I agree with u - you are overthinking it -
it doesn’t sound like you have not done anything wrong -
actually with your latest update these kids sound like hard work !!

Aeaffshb · 06/07/2025 19:41

@PolyVagalNerve thank you. It’s difficult as I want DD to be involved but wish it was on our terms like certain days and times, I know I’m expecting too much!

OP posts:
SwayzeM · 06/07/2025 20:02

Can you put a lock on your gate so they can't knock? If the gate is locked she's not available. If it isn't they can call to see if she wants to play. Anyone who knows you can phone to say they're coming/have arrived.

UneFoisAuChalet · 06/07/2025 20:03

We had something funny happen today.
Back in the day, our sons would play out pretty much everyday with the other kids on our street. It could be very annoying, the calling around several times a day ‘can X play out?’
Youngest is 13 and would rather die that ‘play out’. Today one of the younger siblings called for our 13 yo to play out. Husband told her no, he's busy, yes you can pet the dog.’ We had a laugh about it - imagine 13 yo playing out with a six year old girl.
Ten minutes later, another knock, this time 3 little girls. ‘If X can’t play out, can Y?’ Y is our nearly 18 year old son.
We had a right laugh about it. No idea why they think our boys are still in primary but the face of them pulled when I told her he can’t come out and play because he’s at his part time job was priceless!
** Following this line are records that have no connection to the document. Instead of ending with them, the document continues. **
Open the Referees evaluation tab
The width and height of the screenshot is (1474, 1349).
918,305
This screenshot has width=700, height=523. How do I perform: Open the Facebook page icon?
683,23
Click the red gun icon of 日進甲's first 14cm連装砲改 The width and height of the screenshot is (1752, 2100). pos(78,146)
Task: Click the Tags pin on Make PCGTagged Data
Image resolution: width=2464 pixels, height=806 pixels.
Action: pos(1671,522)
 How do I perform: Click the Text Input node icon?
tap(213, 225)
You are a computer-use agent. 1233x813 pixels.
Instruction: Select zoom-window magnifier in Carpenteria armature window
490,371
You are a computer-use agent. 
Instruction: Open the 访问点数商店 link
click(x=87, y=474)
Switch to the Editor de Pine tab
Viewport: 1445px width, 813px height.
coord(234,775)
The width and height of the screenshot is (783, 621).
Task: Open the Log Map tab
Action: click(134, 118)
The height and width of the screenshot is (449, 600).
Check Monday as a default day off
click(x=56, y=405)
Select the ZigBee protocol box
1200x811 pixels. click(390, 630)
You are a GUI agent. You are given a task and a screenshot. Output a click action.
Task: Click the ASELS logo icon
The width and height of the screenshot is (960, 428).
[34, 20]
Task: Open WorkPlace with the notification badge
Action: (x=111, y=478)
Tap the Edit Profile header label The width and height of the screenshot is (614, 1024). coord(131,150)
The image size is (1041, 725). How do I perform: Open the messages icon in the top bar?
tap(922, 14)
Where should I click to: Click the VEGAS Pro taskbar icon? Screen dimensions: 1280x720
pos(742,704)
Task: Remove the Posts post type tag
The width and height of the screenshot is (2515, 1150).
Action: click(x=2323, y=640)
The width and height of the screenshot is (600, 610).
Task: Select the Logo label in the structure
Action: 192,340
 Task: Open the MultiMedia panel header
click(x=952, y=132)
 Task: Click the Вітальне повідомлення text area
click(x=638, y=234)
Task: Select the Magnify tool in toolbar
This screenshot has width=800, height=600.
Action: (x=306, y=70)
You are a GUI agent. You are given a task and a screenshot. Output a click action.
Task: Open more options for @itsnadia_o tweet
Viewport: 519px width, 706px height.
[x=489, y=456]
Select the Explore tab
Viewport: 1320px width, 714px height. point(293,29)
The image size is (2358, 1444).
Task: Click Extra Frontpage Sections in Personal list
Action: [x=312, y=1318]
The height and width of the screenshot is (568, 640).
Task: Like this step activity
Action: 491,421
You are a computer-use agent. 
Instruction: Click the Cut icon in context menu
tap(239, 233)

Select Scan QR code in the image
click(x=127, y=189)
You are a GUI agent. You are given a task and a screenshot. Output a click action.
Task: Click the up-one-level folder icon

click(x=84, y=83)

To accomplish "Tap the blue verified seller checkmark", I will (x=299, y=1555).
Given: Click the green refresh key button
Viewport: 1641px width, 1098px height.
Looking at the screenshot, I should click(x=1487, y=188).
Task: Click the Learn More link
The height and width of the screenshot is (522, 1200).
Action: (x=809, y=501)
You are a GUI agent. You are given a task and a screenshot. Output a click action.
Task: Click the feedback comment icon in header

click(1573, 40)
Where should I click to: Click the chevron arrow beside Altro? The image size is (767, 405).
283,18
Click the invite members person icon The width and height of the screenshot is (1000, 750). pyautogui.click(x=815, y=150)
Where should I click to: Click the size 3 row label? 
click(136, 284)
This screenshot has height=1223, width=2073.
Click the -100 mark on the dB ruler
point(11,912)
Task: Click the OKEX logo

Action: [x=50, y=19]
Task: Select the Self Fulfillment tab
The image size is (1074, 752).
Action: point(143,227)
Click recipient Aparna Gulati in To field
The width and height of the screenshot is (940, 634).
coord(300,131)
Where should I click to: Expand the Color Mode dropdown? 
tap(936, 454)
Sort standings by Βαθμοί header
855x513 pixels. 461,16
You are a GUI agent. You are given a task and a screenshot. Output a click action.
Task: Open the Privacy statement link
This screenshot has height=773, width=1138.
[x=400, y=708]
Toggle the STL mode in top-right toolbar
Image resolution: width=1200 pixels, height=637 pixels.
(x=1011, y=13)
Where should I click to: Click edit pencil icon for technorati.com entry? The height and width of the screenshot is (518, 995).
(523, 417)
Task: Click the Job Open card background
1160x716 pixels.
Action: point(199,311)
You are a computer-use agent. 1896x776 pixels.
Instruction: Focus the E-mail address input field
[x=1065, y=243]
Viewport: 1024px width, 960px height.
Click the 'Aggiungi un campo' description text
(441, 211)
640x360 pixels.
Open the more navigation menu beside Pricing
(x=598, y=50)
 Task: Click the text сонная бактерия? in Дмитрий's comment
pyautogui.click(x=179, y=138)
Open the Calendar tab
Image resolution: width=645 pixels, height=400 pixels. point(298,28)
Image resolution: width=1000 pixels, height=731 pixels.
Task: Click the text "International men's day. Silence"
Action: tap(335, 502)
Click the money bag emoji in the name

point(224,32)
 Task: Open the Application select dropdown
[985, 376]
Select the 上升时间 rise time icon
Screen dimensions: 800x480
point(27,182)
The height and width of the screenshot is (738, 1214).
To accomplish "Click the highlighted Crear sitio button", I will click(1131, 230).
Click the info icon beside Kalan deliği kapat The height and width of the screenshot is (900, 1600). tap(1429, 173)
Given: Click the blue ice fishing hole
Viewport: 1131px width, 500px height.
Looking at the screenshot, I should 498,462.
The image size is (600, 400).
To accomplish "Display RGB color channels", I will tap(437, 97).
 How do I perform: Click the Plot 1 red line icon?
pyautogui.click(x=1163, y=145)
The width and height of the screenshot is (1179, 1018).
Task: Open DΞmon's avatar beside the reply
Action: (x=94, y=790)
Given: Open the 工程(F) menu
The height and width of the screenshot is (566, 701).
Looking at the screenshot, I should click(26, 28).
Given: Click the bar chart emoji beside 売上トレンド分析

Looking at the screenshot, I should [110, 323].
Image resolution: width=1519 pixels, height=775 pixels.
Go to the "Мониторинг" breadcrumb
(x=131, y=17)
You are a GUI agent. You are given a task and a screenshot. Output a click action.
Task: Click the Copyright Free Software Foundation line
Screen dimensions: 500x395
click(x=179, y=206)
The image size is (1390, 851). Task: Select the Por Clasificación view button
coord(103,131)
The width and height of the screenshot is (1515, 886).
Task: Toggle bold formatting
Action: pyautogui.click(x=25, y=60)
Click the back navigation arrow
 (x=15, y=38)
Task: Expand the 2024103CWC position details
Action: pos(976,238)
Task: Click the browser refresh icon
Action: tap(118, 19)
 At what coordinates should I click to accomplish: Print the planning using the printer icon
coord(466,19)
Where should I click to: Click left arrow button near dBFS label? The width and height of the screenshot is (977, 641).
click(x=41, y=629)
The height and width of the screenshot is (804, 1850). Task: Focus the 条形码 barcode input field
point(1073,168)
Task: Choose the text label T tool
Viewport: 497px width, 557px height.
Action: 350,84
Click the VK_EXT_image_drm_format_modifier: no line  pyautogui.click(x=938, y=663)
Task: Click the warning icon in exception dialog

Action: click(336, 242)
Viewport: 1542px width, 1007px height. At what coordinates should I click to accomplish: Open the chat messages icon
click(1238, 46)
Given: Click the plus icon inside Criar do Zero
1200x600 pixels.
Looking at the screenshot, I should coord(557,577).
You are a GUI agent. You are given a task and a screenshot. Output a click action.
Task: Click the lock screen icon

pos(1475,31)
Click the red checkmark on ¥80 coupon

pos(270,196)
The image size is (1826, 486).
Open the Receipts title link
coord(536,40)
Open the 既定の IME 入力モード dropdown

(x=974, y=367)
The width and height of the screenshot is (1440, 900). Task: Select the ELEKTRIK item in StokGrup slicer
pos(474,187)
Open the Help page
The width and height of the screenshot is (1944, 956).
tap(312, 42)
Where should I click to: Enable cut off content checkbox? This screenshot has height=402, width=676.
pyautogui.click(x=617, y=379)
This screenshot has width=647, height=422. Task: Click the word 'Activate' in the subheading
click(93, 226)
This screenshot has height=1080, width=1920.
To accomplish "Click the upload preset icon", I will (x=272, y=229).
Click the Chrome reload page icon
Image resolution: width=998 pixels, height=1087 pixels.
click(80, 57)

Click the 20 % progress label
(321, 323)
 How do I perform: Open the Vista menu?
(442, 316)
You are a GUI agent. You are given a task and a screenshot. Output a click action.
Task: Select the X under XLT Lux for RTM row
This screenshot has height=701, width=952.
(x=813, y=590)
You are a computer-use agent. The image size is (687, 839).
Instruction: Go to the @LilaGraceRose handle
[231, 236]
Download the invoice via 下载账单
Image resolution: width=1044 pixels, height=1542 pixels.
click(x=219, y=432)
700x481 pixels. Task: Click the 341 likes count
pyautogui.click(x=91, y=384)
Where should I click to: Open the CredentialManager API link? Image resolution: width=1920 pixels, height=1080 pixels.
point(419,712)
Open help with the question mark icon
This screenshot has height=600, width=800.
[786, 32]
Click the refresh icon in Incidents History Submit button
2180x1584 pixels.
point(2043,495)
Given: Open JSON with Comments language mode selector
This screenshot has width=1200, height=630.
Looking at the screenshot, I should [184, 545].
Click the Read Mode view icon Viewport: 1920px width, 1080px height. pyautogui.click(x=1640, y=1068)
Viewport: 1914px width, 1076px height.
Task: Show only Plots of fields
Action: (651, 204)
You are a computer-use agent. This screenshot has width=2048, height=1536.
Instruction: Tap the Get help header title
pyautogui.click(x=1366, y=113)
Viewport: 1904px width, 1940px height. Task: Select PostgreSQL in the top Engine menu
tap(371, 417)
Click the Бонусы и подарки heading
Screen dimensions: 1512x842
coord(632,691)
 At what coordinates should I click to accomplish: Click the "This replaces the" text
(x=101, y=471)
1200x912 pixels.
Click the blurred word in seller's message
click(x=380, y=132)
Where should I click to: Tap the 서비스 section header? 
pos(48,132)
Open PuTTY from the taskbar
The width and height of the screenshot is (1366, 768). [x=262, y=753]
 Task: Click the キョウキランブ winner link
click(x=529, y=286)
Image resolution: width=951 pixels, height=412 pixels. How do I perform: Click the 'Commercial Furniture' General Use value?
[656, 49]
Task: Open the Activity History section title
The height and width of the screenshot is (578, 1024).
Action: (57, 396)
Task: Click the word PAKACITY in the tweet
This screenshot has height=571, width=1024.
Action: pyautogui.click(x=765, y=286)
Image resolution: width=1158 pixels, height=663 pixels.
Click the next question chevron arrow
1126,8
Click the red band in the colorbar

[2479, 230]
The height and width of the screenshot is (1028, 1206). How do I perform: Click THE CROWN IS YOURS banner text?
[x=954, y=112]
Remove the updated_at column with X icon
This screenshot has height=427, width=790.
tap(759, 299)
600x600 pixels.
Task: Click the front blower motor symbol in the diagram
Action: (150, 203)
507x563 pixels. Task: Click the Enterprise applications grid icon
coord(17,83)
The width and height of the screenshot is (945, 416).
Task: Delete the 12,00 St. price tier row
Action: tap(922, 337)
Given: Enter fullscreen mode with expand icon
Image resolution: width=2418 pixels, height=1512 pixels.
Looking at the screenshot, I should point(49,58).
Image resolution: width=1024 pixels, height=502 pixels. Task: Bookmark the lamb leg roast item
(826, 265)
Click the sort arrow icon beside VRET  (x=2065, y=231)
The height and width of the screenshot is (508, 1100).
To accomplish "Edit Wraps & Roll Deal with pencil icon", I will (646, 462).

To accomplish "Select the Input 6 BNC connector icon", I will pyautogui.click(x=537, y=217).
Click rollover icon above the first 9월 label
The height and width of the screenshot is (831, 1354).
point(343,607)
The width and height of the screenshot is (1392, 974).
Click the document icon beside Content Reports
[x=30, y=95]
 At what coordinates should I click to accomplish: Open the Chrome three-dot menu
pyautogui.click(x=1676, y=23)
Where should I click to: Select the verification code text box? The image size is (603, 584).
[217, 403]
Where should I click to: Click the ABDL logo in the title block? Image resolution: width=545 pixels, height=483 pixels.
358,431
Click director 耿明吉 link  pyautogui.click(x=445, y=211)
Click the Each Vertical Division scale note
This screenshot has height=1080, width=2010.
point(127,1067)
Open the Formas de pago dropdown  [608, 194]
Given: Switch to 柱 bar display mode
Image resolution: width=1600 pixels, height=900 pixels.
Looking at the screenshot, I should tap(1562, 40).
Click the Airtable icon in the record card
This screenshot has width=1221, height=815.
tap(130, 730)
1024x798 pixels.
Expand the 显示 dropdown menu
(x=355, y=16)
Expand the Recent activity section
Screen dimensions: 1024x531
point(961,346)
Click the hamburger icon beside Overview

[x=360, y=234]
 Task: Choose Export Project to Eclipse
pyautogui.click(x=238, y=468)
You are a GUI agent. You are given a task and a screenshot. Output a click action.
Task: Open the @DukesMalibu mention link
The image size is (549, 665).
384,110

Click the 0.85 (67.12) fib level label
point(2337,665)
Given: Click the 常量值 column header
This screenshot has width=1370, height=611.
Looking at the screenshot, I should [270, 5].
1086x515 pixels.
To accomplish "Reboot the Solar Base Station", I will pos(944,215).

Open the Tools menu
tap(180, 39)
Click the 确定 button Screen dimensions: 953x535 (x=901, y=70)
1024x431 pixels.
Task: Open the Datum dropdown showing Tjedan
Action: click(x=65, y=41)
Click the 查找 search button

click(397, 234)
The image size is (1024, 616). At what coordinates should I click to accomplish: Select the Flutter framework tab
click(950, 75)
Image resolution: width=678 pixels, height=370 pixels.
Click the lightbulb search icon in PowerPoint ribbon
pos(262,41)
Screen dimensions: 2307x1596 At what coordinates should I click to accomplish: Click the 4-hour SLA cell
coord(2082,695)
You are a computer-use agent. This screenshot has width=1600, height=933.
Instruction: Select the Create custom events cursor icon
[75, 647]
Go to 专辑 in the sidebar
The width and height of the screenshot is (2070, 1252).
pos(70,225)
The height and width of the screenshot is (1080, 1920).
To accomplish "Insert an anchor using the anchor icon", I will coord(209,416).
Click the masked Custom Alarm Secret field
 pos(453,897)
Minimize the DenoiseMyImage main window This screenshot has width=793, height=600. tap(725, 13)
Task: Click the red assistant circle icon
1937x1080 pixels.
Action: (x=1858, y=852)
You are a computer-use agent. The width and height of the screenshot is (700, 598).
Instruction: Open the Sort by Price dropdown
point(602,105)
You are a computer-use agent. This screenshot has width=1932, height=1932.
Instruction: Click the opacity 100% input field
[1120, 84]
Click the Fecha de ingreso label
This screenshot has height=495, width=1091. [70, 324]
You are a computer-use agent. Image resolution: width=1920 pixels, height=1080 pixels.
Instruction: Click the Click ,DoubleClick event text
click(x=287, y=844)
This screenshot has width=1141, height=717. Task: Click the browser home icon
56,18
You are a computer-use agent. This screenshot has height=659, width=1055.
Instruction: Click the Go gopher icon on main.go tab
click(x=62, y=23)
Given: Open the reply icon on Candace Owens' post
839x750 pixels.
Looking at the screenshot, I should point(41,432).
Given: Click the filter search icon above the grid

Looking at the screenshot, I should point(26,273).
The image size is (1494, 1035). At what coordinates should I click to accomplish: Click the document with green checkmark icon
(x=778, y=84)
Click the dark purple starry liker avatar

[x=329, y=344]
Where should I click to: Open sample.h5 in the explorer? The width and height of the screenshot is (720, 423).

Aeaffshb · 06/07/2025 20:49

@UneFoisAuChalet 😂

OP posts:
Aeaffshb · 06/07/2025 20:50

Awww I think that’s so cute! But can imagine the look on your 13 year olds face!

OP posts:
Obeseandashamed · 06/07/2025 20:58

Oh I can empathise. I have this issue with my nephews and nieces who live within the same grounds as us. To make things worse, they don’t leave when I say my children can’t play as they need to do X, Y, Z or we are heading out shortly etc etc. If mine aren’t allowed out, they insist on coming in and then I end up having to look after them all- 4/5 kids all under the age of 5 and nowhere to hide. I sound evil but there are times I keep my curtains closed and door locked in the hope that they will think I’m out as I just don’t want to have to deal with it every day. It’s never reciprocated by my sils and so even if mine are playing out with them, I have to supervise. If my door is unlocked, they let themselves in. If they see my car driving down the lane, they run out of the door to meet me in the courtyard and insist on coming home with me or for my kids to play. It’s exhausting! Safe to say we are moving out of the family grounds in the very near future as it’s all become a bit much 😅 Sorry OP no advice here just sympathy. Rant over!